- **Assignment**
Your task is to copy each line of the records that includes the string "Toggle".
··· Provided entries ···
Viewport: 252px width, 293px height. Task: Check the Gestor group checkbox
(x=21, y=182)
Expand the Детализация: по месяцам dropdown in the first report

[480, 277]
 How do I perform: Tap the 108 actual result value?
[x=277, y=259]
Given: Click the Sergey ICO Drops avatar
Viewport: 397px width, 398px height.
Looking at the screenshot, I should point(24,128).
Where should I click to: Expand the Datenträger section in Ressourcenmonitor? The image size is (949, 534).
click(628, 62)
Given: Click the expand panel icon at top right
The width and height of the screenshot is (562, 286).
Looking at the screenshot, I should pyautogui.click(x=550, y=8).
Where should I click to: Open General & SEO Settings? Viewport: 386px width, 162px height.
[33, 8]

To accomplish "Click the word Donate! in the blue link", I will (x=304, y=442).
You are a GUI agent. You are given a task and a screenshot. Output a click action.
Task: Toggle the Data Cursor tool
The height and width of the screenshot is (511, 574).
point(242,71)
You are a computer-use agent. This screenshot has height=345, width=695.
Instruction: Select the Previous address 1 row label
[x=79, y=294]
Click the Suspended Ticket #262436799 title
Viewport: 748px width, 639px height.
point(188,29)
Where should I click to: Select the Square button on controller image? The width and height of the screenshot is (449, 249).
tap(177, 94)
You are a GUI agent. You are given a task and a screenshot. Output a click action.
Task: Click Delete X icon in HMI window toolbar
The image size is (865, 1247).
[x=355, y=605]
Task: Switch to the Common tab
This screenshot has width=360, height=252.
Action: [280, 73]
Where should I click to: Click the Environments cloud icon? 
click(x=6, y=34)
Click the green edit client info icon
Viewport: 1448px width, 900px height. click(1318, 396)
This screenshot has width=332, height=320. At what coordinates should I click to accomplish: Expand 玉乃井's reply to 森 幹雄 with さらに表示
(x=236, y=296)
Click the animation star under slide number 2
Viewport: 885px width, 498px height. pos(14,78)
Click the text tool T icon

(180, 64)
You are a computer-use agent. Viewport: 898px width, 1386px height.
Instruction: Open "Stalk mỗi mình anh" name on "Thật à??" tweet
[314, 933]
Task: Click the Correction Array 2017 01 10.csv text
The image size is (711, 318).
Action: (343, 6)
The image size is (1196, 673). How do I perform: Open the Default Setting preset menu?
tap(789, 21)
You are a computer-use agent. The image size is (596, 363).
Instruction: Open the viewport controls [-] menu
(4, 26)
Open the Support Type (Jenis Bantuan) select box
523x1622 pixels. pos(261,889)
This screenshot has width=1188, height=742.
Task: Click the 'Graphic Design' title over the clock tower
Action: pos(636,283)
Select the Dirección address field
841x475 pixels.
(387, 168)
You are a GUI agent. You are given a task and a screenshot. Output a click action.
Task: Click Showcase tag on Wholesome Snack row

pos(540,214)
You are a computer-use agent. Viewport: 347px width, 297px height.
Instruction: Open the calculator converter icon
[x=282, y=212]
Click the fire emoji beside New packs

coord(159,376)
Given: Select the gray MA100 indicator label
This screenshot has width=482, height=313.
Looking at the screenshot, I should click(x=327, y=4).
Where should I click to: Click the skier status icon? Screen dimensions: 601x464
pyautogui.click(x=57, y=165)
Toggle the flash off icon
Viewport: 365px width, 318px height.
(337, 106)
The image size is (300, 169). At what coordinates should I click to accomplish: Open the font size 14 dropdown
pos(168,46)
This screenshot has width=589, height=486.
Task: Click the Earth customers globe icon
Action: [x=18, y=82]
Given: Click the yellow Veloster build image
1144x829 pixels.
···
- **Solution to this task**
Task: Toggle the Data Cursor tool
Toggle the flash off icon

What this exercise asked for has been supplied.